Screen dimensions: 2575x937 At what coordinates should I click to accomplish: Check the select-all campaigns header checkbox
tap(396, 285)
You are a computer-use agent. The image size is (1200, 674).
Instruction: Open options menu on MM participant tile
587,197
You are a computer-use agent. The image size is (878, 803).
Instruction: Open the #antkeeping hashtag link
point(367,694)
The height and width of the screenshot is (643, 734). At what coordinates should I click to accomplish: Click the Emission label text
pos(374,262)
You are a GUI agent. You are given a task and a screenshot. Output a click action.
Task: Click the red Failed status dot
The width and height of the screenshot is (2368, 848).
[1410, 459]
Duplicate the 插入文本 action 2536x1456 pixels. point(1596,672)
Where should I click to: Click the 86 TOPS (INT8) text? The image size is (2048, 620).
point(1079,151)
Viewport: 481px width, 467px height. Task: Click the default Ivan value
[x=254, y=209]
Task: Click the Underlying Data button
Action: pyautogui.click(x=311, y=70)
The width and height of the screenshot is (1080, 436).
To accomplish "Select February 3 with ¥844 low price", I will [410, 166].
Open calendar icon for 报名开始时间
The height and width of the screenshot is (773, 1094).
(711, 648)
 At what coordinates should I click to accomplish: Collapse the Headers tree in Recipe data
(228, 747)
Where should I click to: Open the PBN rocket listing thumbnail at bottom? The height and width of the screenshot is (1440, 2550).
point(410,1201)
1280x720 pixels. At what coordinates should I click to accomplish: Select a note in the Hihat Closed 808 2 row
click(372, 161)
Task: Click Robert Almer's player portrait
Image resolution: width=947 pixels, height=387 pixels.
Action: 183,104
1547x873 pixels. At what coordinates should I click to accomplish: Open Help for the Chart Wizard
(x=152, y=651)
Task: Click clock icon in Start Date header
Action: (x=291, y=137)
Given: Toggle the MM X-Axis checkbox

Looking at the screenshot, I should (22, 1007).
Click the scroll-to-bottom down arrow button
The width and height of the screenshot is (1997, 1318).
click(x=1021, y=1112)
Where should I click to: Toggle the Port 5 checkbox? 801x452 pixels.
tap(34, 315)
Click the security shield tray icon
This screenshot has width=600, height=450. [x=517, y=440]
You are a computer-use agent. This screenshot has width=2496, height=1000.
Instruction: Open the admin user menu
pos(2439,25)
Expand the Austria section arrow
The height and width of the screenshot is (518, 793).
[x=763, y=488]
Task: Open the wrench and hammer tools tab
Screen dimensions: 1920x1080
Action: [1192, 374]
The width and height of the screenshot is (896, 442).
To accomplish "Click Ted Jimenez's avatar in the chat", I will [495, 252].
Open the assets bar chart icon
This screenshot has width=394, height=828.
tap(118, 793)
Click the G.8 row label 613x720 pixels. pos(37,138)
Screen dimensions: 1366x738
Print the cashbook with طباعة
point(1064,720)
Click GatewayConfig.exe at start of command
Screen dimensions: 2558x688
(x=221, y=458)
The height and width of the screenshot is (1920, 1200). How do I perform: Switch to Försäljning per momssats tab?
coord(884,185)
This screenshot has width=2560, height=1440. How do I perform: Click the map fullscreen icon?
^^^^^^^^^^^^^^^^
Short task → Please return every item above with each line reproduced character for character.

Reply →
Screen dimensions: 2575x937 At what coordinates should I click to accomplish: Check the select-all campaigns header checkbox
tap(396, 285)
You are a computer-use agent. The image size is (1200, 674).
Instruction: Open options menu on MM participant tile
587,197
You are a computer-use agent. The image size is (878, 803).
Instruction: Open the #antkeeping hashtag link
point(367,694)
The height and width of the screenshot is (643, 734). At what coordinates should I click to accomplish: Click the Emission label text
pos(374,262)
You are a GUI agent. You are given a task and a screenshot. Output a click action.
Task: Click the red Failed status dot
The width and height of the screenshot is (2368, 848).
[1410, 459]
Duplicate the 插入文本 action 2536x1456 pixels. point(1596,672)
Where should I click to: Click the 86 TOPS (INT8) text? The image size is (2048, 620).
point(1079,151)
Viewport: 481px width, 467px height. Task: Click the default Ivan value
[x=254, y=209]
Task: Click the Underlying Data button
Action: pyautogui.click(x=311, y=70)
The width and height of the screenshot is (1080, 436).
To accomplish "Select February 3 with ¥844 low price", I will [410, 166].
Open calendar icon for 报名开始时间
The height and width of the screenshot is (773, 1094).
(711, 648)
 At what coordinates should I click to accomplish: Collapse the Headers tree in Recipe data
(228, 747)
Where should I click to: Open the PBN rocket listing thumbnail at bottom? The height and width of the screenshot is (1440, 2550).
point(410,1201)
1280x720 pixels. At what coordinates should I click to accomplish: Select a note in the Hihat Closed 808 2 row
click(372, 161)
Task: Click Robert Almer's player portrait
Image resolution: width=947 pixels, height=387 pixels.
Action: 183,104
1547x873 pixels. At what coordinates should I click to accomplish: Open Help for the Chart Wizard
(x=152, y=651)
Task: Click clock icon in Start Date header
Action: (x=291, y=137)
Given: Toggle the MM X-Axis checkbox

Looking at the screenshot, I should (22, 1007).
Click the scroll-to-bottom down arrow button
The width and height of the screenshot is (1997, 1318).
click(x=1021, y=1112)
Where should I click to: Toggle the Port 5 checkbox? 801x452 pixels.
tap(34, 315)
Click the security shield tray icon
This screenshot has width=600, height=450. [x=517, y=440]
You are a computer-use agent. This screenshot has width=2496, height=1000.
Instruction: Open the admin user menu
pos(2439,25)
Expand the Austria section arrow
The height and width of the screenshot is (518, 793).
[x=763, y=488]
Task: Open the wrench and hammer tools tab
Screen dimensions: 1920x1080
Action: [1192, 374]
The width and height of the screenshot is (896, 442).
To accomplish "Click Ted Jimenez's avatar in the chat", I will [495, 252].
Open the assets bar chart icon
This screenshot has width=394, height=828.
tap(118, 793)
Click the G.8 row label 613x720 pixels. pos(37,138)
Screen dimensions: 1366x738
Print the cashbook with طباعة
point(1064,720)
Click GatewayConfig.exe at start of command
Screen dimensions: 2558x688
(x=221, y=458)
The height and width of the screenshot is (1920, 1200). How do I perform: Switch to Försäljning per momssats tab?
coord(884,185)
This screenshot has width=2560, height=1440. How do I perform: Click the map fullscreen icon?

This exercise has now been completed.